Agape is considered by Lewis, and many others, to be the highest, most unselfish of the loves. In the King James Version of the passage from 1st Corinthians 13, where we read “Faith, Hope, and Love, and the greatest of these is love”, the text uses the word Charity. Faith, Hope and Charity. Charity in the old-fashioned sense is about giving without expecting reward- not even a tax receipt.

C.S. Lewis thought that of the 4 loves, Agape was the one that went most against human nature. Where Affection, Friendship and Erotic Love all contain a component of there being something in it for me, Agape love is totally about giving. It gives all, and expects nothing, asks for nothing in return.

This is the kind of love considered to be the most like the way God loves us- without condition, and with total generosity. This is a love that risks everything, and does not count the costs. It is also, paradoxically, what makes us the best we can be. It is not about how we feel, but about the kind of person we choose to be.
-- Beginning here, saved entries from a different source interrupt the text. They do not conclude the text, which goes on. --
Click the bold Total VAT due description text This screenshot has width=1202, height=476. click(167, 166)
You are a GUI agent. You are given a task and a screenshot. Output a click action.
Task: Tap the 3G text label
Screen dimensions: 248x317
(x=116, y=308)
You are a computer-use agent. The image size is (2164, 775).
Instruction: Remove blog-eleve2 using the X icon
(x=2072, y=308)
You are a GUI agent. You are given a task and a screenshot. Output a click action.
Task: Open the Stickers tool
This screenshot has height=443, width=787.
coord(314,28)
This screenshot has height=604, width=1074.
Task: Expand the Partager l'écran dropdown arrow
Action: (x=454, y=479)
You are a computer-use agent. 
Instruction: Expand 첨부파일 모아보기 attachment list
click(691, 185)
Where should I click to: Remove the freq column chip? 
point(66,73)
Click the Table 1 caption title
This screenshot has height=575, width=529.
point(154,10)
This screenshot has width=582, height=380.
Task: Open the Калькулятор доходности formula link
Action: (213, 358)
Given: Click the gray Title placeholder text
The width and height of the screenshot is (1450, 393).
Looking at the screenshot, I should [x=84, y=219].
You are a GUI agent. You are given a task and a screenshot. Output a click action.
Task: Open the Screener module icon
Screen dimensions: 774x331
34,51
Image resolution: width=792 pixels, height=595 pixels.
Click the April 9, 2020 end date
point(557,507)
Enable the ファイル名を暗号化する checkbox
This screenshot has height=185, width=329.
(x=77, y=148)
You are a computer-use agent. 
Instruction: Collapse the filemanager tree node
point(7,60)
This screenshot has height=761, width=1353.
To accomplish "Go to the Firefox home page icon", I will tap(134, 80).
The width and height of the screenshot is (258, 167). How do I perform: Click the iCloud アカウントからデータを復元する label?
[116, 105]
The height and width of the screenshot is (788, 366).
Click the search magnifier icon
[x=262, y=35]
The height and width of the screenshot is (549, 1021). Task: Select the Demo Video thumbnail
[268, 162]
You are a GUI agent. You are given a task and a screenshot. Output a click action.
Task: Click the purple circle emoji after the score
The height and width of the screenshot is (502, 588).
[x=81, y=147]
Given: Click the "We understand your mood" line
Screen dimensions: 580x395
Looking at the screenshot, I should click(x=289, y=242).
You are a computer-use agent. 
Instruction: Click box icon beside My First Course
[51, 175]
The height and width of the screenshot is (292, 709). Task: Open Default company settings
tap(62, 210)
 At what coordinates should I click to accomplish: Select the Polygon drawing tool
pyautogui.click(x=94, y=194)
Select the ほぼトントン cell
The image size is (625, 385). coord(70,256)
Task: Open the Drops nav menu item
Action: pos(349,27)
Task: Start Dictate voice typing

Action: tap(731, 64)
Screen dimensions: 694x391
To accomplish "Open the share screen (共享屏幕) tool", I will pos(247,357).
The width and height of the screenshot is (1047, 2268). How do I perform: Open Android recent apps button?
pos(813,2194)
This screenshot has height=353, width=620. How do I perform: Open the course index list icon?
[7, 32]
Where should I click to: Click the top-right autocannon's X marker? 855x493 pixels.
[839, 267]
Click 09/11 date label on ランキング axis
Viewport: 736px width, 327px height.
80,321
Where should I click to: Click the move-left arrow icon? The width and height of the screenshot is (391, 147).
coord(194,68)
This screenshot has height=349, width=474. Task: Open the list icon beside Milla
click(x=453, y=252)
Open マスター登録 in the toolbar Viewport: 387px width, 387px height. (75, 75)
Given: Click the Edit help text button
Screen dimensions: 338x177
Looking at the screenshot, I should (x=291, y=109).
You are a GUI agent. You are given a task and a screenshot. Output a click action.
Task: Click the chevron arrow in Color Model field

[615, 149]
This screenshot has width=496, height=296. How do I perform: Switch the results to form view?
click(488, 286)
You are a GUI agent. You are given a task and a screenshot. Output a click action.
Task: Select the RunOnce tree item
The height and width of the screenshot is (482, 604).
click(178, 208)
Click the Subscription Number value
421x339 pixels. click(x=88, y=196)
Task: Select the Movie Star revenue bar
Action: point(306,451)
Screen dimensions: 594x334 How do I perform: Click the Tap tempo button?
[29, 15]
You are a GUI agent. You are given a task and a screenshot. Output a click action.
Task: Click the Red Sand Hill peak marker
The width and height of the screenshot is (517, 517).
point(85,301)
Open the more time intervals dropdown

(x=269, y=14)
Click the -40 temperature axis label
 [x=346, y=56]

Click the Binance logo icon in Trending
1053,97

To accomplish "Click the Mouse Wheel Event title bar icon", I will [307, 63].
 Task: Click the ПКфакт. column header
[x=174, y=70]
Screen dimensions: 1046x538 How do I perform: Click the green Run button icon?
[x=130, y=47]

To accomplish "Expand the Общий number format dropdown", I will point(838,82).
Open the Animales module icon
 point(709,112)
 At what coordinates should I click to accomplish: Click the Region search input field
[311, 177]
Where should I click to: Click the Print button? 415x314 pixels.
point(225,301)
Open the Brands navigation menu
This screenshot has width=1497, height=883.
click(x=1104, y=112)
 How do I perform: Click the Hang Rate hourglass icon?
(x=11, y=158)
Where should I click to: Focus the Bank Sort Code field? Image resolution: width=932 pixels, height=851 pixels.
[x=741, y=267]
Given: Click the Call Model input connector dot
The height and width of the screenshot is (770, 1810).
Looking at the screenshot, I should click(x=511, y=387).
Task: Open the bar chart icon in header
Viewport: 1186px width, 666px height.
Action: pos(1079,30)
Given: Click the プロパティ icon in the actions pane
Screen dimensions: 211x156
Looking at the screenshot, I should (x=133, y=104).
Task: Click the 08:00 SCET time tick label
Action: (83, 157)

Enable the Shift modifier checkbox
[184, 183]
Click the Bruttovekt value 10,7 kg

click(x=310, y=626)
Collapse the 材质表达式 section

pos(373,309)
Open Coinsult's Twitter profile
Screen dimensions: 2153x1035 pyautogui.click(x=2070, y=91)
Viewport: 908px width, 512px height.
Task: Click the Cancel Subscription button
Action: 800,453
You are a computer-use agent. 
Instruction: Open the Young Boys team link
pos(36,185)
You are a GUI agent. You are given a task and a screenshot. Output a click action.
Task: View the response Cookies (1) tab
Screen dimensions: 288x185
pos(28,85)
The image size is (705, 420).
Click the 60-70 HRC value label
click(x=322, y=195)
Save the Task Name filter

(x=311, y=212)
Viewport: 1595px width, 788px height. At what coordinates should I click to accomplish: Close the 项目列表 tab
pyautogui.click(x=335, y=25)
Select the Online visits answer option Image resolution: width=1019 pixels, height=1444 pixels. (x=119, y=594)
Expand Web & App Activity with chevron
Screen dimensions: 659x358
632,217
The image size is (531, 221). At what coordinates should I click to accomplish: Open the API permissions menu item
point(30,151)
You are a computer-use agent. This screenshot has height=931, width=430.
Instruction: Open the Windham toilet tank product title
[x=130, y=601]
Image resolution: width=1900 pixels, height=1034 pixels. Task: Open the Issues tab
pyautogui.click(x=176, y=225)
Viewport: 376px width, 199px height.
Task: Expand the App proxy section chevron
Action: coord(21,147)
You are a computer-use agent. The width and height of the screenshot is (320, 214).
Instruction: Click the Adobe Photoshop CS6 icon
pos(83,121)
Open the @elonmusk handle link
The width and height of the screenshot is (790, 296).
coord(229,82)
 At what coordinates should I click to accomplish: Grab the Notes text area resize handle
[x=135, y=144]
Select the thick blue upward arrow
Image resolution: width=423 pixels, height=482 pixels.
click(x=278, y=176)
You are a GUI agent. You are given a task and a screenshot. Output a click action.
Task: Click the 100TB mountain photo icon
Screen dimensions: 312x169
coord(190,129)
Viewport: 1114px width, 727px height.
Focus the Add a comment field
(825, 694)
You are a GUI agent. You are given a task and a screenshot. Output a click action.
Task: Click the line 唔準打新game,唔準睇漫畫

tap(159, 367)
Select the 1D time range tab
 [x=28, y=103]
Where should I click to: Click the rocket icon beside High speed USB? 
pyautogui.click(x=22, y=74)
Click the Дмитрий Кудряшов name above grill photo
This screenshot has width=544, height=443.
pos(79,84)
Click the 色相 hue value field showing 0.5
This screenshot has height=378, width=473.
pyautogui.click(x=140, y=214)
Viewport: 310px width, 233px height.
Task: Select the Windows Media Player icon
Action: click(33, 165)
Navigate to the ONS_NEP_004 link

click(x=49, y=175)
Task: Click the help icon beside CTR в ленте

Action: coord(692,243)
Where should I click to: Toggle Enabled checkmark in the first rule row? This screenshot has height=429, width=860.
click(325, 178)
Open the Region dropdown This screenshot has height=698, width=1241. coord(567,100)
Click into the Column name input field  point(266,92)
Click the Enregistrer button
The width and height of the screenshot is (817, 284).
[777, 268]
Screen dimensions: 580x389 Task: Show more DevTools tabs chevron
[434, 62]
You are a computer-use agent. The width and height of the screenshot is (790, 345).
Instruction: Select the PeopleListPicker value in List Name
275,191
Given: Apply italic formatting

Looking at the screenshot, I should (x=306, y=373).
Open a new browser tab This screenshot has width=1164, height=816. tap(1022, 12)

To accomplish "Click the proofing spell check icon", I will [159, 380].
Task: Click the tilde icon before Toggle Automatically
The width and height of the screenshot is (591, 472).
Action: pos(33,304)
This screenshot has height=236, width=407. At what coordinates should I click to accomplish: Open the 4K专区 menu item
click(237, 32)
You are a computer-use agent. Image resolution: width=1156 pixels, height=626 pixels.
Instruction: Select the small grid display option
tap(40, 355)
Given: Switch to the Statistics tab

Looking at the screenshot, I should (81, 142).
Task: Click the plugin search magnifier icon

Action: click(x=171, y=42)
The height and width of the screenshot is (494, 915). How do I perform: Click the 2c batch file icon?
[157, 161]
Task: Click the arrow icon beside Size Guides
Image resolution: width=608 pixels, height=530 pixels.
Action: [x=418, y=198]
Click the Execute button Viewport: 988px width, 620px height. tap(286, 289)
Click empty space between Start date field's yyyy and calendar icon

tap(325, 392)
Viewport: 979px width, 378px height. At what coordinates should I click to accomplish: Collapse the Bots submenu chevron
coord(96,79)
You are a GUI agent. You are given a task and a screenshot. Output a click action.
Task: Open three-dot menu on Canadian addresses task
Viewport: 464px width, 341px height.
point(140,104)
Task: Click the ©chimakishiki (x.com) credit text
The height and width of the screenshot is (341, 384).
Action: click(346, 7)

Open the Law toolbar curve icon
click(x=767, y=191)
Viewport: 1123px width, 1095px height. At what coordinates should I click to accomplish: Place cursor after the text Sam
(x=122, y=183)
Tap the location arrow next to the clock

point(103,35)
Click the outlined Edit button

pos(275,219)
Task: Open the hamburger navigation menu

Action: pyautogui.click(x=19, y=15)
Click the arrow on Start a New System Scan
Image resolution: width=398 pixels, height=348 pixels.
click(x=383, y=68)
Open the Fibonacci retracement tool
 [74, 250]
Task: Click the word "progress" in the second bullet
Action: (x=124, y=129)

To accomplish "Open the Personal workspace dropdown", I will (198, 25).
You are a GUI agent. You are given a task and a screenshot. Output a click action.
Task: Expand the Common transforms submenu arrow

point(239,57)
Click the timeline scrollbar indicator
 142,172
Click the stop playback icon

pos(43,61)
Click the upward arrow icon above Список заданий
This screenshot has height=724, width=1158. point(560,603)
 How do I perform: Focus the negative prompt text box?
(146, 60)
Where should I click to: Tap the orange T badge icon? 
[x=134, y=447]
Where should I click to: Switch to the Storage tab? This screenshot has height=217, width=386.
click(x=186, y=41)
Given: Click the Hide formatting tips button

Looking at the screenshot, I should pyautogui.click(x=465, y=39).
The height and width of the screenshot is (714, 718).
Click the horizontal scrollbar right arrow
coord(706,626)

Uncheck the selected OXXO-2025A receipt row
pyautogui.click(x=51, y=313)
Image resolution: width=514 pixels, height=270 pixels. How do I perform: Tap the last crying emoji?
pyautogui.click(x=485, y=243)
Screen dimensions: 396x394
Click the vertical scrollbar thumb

C.S. Lewis said it like this:

The rule for all of us is perfectly simple.  Do not waste time bothering whether you “love” your neighbor; act as if you did.  As soon as we do this we find one of the great secrets.  When you are behaving as if you loved someone, you will presently come to love them.  If you injure someone you dislike, you will find yourself disliking them more.  If you do them a good turn, you will find yourself disliking them less.

Jon Batiste sang it this way:

He who looks around and finds who’s in need
has made the best investment as a human being

 He who looks around to find who’s in need
has made the best investment in his legacy.